**SET OF TASKS**
**A)** Revise the inflation news report, starting at "Inflation Rate Rises" and ending at "statistics (ONS) reveal.", so that "risen" becomes "climbed".
**B)** Extend the article on the July inflation rise beyond its final sentence.

BusinessHospitalityNews

Inflation Rate Rises For First Time In 2024 To 2.2%

The rate of inflation has risen for the first time this year, official figures from the Office of National statistics (ONS) reveal.

Overall prices rose by 2.2% in the year to July, slightly above the Bank of England’s target of 2% where the rate had been since May.

The latest figures mean that prices are now rising faster across the UK than in previous months, but still at a slower pace than in 2022 and 2023 when the public and businesses were hit by higher energy and food bills.

Prices fell by 0.2% in July, helped by cheaper hotel stays, however this was smaller than the 0.4% decrease in prices in July 2023, when energy bills dropped sharply, meaning that the headline rate of inflation increased.

The ONS’s chief economist, Grant Fitzner, said:
“Inflation ticked up a little in July as although domestic energy costs fell, they fell by less than a year ago. This was partially offset by hotel costs, which fell in July after strong growth in June.”

Michael Kill, CEO of the Night Time Industries Association said:
“We have observed the slight uptick in inflation from 2% to 2.2% in July, but for our sector, the impact will be minimal. The real focus for night-time economy businesses remains firmly on the upcoming Autumn Budget. With a growing government narrative around the voids in public funding that are fuelling inevitable tax increases by the Chancellor on the 30th October. The potential for further tax increases, could place an additional burden on businesses still recovering from the challenges of recent years. The Autumn Budget must not lose sight of the fragility of our sector, and prioritise the continuation of support for our sector, ensuring that we are not left behind during this critical period.”

**STUDY MATERIAL**
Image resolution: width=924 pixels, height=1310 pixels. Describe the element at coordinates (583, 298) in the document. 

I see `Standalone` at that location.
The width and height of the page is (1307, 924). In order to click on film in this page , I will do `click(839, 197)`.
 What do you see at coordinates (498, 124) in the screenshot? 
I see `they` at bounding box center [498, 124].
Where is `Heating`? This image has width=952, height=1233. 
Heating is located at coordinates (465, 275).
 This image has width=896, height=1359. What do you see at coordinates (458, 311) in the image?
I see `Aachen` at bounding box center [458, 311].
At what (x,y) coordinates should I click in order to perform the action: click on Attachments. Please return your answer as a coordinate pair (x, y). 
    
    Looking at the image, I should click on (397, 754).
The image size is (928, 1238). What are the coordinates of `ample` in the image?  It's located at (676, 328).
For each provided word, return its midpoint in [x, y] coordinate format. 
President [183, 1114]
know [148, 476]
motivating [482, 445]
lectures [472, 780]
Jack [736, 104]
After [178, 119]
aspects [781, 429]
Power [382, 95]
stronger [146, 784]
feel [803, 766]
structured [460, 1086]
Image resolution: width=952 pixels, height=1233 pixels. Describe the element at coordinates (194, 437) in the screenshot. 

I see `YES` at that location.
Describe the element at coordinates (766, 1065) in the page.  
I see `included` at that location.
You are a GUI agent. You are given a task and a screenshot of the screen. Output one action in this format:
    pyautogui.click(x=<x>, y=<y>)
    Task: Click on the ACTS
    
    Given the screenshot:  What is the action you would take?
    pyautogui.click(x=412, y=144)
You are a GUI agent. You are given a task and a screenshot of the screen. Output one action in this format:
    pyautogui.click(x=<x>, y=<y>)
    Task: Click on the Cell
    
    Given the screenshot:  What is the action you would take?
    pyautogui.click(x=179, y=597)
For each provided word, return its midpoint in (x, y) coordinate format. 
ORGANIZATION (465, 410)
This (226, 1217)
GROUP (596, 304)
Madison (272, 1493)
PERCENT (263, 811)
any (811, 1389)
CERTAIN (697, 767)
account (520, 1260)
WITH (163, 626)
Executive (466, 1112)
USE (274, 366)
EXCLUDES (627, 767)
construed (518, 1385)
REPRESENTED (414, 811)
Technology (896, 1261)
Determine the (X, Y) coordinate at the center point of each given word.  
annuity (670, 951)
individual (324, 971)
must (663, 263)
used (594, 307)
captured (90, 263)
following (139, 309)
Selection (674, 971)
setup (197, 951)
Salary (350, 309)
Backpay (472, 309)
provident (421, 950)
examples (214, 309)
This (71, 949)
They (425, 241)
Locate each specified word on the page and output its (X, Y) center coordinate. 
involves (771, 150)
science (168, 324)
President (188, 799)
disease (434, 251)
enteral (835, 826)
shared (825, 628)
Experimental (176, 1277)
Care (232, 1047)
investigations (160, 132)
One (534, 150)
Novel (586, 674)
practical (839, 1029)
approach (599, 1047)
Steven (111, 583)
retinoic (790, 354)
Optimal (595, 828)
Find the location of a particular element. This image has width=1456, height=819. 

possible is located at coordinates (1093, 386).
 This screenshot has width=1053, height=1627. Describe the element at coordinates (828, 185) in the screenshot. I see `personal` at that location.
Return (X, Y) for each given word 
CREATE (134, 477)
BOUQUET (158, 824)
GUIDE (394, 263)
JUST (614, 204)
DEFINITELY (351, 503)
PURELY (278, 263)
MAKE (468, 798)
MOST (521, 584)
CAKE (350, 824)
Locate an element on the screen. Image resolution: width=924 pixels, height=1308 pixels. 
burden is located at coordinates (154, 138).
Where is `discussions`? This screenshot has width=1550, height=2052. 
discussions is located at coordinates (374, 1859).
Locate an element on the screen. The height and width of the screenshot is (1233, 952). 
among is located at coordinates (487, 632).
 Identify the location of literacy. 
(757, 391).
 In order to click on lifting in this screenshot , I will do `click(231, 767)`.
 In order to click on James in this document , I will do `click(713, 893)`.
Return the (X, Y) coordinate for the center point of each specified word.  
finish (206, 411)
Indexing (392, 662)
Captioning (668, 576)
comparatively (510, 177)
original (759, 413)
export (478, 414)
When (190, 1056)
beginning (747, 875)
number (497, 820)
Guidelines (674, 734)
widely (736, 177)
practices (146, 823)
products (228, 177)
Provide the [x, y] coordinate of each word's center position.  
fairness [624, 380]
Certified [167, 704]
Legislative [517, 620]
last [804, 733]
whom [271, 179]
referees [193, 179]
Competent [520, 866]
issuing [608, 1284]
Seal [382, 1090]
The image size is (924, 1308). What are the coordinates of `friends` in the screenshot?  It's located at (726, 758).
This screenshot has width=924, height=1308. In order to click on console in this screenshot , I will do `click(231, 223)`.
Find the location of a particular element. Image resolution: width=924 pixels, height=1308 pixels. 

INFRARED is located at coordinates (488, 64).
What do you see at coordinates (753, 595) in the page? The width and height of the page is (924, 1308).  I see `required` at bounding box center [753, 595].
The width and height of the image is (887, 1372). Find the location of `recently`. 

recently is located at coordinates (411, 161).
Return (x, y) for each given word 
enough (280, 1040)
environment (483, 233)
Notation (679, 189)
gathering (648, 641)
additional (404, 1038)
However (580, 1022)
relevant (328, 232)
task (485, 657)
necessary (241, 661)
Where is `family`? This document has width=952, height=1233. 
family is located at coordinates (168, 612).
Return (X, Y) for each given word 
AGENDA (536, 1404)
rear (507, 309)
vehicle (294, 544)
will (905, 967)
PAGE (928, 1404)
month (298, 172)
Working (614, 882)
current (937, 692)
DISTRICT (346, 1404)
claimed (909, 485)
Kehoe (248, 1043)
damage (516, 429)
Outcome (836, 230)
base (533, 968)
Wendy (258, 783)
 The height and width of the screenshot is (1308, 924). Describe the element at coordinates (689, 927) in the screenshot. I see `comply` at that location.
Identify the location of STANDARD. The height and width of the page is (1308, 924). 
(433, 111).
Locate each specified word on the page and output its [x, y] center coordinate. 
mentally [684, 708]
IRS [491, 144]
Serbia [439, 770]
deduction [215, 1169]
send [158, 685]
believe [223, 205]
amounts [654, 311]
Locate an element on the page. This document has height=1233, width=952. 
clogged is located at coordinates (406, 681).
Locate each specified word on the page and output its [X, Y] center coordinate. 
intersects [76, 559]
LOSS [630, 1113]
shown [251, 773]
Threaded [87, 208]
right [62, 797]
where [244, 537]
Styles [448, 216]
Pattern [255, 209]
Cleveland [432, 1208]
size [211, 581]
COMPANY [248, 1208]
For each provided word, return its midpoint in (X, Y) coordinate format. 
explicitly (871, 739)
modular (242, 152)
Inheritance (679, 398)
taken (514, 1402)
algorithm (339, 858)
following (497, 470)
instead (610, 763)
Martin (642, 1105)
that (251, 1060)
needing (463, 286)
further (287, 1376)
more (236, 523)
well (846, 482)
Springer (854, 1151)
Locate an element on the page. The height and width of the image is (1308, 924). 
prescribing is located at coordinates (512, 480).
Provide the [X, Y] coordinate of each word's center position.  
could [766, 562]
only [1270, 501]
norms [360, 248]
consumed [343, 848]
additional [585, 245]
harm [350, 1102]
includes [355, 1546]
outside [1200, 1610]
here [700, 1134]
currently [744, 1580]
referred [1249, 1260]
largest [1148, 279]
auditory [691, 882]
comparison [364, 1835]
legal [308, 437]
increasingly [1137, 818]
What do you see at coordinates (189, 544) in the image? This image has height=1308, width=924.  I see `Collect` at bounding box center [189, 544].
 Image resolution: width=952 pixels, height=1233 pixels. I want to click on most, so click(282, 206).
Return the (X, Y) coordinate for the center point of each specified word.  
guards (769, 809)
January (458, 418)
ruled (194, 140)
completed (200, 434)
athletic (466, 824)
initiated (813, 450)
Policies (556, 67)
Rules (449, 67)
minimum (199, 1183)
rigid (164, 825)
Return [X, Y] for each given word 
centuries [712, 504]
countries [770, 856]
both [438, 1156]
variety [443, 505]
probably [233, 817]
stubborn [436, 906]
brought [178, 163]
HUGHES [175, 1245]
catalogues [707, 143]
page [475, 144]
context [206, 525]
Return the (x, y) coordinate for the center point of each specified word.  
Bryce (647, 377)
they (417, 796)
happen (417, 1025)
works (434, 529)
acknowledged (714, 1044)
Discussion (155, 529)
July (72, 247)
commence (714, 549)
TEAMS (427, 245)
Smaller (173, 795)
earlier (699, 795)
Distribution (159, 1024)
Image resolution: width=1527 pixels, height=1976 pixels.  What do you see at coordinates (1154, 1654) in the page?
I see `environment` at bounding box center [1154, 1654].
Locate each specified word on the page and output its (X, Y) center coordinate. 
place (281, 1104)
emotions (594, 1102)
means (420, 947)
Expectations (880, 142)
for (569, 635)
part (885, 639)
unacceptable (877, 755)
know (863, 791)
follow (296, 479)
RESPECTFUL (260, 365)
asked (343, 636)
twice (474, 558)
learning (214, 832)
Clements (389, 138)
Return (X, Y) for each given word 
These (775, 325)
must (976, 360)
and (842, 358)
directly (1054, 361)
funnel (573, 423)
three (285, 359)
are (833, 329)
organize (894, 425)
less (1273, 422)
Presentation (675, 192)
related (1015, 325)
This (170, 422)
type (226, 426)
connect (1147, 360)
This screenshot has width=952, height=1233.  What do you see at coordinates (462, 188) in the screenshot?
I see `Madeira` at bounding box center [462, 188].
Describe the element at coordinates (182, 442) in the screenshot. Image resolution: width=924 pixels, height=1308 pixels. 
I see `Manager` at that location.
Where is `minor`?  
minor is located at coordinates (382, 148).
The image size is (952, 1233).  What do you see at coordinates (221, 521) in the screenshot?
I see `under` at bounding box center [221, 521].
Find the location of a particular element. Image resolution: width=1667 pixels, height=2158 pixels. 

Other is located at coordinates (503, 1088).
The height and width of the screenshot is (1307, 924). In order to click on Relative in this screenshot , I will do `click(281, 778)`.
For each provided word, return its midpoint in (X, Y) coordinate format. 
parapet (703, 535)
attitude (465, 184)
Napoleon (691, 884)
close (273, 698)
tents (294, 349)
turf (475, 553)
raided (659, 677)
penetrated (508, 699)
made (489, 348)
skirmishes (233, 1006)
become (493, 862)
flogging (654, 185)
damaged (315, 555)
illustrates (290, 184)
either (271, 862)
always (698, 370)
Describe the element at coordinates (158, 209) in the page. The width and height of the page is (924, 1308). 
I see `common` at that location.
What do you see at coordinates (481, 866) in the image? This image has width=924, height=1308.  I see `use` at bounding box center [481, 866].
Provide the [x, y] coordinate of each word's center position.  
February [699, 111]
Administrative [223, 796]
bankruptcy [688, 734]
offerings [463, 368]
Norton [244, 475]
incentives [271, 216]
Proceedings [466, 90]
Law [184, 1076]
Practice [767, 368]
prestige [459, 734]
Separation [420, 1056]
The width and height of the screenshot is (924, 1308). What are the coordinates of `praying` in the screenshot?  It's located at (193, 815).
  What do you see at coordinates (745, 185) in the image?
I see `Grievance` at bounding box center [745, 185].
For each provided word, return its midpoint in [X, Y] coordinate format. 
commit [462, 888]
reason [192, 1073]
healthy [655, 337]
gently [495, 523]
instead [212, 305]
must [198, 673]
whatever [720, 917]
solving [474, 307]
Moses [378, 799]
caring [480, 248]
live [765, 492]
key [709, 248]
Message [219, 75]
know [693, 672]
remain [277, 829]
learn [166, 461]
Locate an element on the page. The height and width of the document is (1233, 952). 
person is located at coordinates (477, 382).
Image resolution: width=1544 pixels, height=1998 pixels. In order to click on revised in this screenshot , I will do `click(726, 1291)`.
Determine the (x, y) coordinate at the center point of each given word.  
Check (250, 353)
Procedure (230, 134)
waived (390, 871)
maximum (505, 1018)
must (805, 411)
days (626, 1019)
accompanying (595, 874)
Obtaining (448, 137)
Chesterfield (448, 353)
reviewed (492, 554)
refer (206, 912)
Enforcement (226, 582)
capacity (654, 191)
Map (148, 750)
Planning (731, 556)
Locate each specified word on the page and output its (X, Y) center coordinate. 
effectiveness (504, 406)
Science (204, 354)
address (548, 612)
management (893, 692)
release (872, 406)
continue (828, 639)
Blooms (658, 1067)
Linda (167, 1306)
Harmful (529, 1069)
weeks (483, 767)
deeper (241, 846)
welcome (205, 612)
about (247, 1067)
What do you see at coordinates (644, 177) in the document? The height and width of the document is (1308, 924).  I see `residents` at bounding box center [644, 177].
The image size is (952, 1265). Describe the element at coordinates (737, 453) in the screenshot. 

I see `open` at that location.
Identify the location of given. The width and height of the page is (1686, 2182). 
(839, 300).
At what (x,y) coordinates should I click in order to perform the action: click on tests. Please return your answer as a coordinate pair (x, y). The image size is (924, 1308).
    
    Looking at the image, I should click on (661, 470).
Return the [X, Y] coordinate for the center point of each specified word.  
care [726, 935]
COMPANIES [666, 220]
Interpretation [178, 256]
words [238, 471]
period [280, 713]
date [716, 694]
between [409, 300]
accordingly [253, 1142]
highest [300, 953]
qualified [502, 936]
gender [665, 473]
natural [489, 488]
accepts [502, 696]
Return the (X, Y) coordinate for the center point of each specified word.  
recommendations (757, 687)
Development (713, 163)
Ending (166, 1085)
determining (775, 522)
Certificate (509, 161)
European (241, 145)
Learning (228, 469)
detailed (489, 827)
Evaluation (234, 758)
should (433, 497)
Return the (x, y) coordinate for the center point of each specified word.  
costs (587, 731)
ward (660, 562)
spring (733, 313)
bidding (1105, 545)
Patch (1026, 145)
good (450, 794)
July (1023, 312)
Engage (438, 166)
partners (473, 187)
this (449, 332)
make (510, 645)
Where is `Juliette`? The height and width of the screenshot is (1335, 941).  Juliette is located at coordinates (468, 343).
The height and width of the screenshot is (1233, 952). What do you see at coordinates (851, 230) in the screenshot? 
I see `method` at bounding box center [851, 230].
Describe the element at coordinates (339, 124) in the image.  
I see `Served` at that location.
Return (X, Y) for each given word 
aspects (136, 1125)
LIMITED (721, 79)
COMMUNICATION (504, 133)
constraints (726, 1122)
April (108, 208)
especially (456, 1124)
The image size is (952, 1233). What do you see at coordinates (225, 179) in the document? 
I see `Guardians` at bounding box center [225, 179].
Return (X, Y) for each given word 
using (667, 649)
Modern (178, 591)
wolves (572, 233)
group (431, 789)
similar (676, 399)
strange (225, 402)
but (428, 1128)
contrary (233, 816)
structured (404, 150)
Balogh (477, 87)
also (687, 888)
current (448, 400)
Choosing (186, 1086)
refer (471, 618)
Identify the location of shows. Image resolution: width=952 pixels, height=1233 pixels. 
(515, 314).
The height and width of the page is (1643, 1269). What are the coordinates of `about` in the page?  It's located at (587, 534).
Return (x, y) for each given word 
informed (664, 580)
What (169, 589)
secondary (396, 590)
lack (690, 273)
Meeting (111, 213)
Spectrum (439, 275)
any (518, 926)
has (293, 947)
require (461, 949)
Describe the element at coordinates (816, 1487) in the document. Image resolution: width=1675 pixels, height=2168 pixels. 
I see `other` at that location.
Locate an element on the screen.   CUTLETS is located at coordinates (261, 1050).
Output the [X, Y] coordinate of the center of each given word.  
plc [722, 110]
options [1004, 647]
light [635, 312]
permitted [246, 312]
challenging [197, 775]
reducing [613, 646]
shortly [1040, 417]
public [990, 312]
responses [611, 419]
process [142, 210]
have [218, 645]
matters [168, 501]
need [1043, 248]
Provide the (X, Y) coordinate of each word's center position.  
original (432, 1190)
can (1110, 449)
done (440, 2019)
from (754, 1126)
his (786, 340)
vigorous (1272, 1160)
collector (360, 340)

**RESPONSES TO THE TASKS**
**A)**
Inflation Rate Rises For First Time In 2024 To 2.2%

The rate of inflation has climbed for the first time this year, official figures from the Office of National statistics (ONS) reveal.

**B)**
The ONS figures also reveal a 6.4% monthly fall in hotel prices, Zen Valli, managing director of EMEA for hotel technology specialist RMS Cloud said: “Hotel prices may still be giving the Bank of England a headache when looking at the annual trend but there’s been a complete about turn in the past month. They were blamed for a lot of the upward pressure on inflation in June but fast forward a month and they’re the reason inflation isn’t significantly higher than it is.

“People talk about surge pricing, or what’s known in the industry as dynamic pricing, fuelling price rises but this month’s data is a lesson in how that isn’t a one-way street and you’ve got to take the market with you. Hotels appeal to both consumer and business travellers but both can be very price sensitive, and it’s significant that this retreat in the trajectory of prices comes at the start of the peak holiday season. The spending power of holidaymakers appears to now be softening.

“Major online travel agents had revealed strong demand this year for international travel but it wouldn’t be a surprise to see some further cooling off in the coming months. Last year’s inflationary peak has been unwinding for a while now after a period in which hotels were desperate to raise prices where they could to offset a post-pandemic upswing in operating and labour costs.”